## Your instructions
Beginning at the line containing "Task: Click the 'CALL' string literal", give again every line through the end of the data, unchanged and with both ends included. Drop any pictures.

Start of Block

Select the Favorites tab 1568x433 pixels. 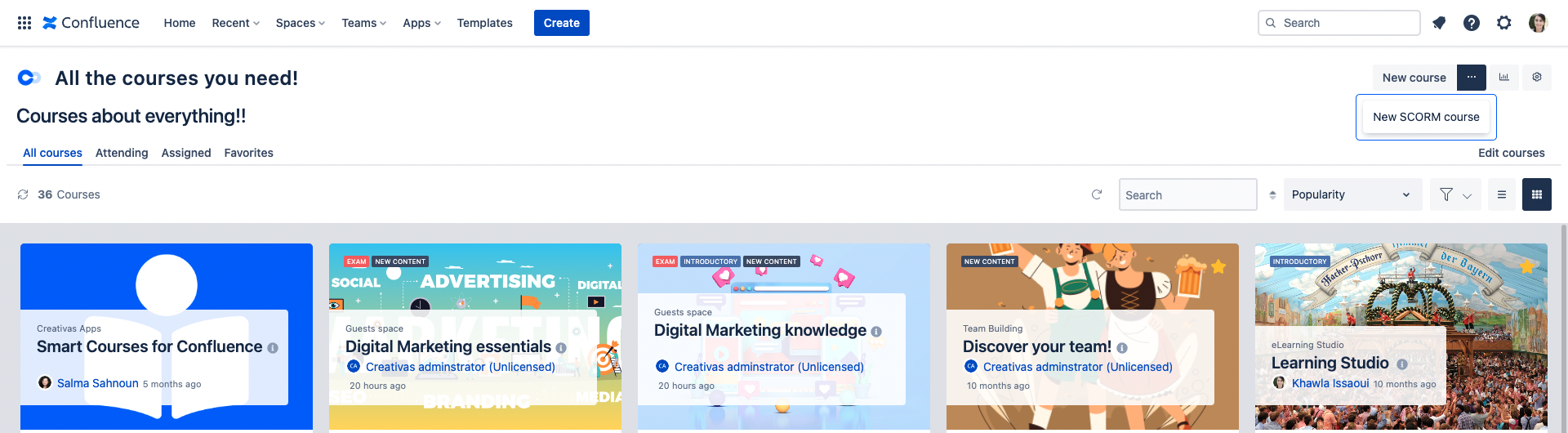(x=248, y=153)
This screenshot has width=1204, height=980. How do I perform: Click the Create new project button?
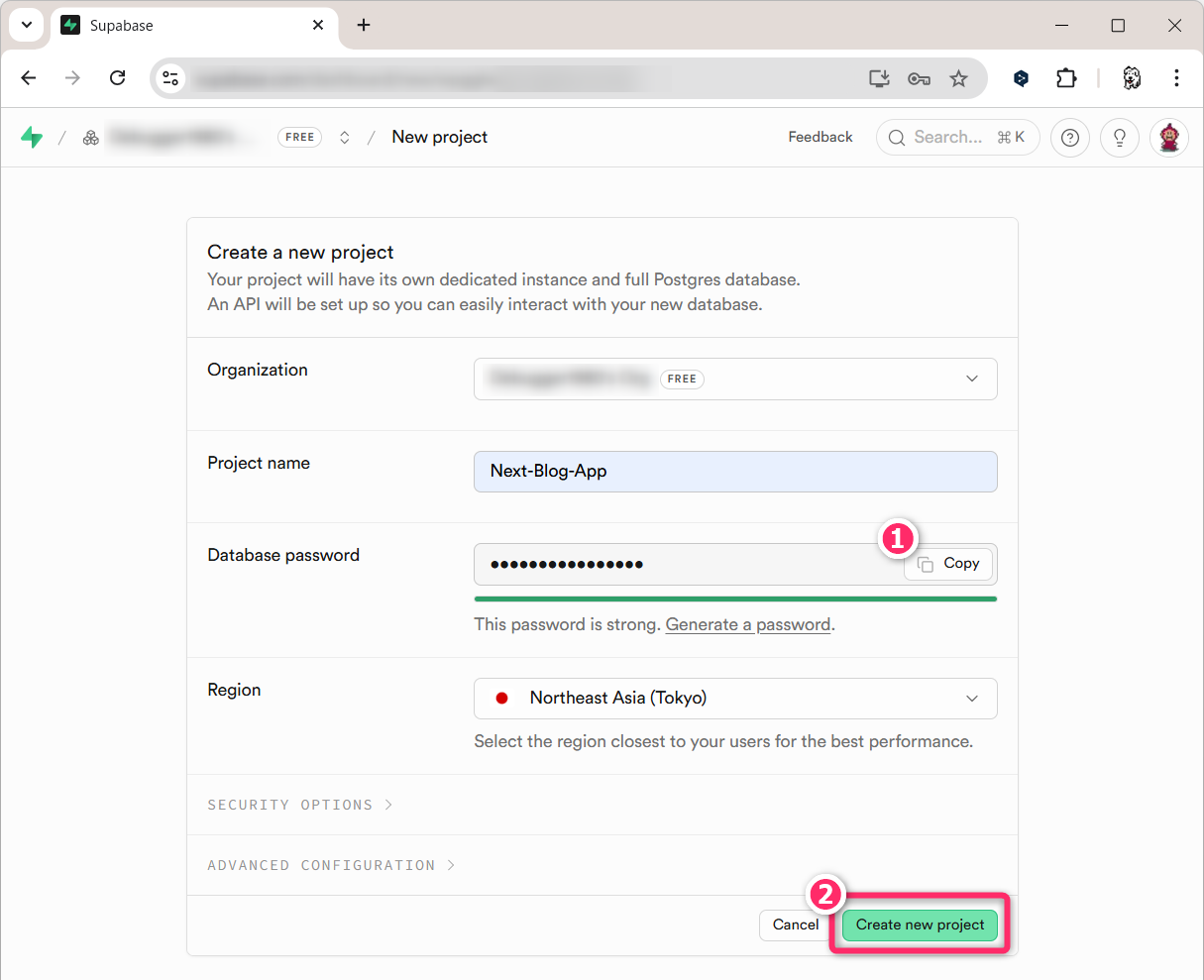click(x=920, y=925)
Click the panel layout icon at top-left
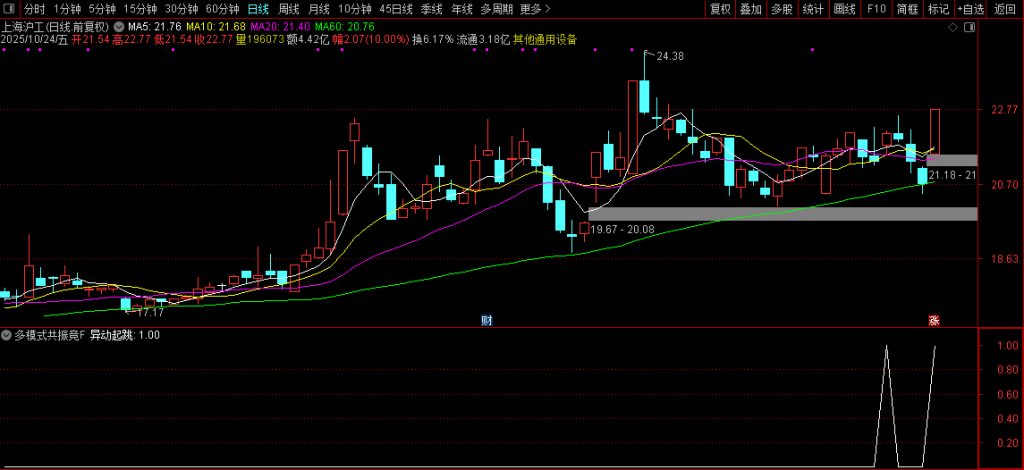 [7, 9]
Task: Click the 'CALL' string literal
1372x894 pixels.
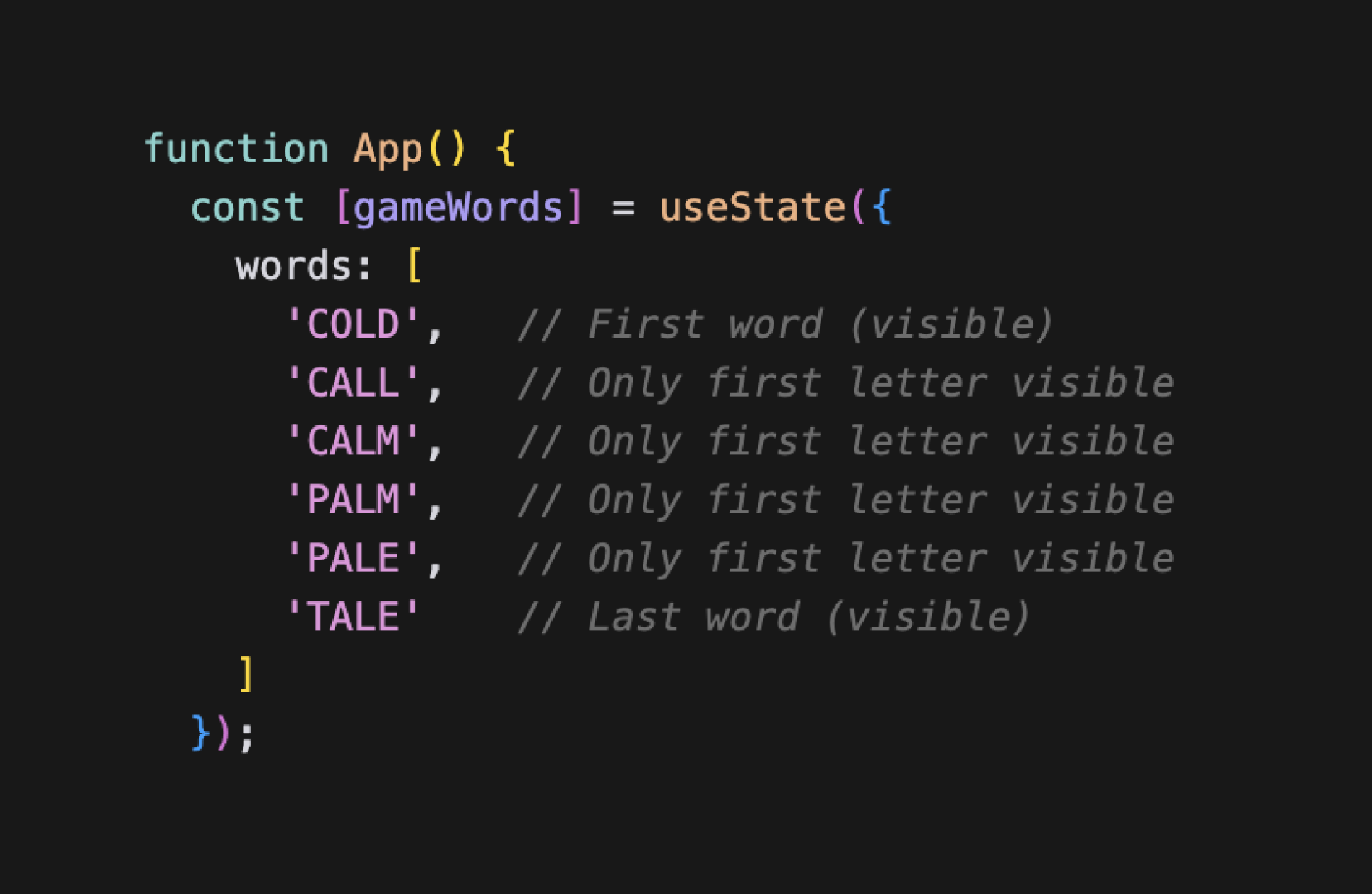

End of Block

## Response to the task
Task: Click the 'CALL' string literal
1372x894 pixels.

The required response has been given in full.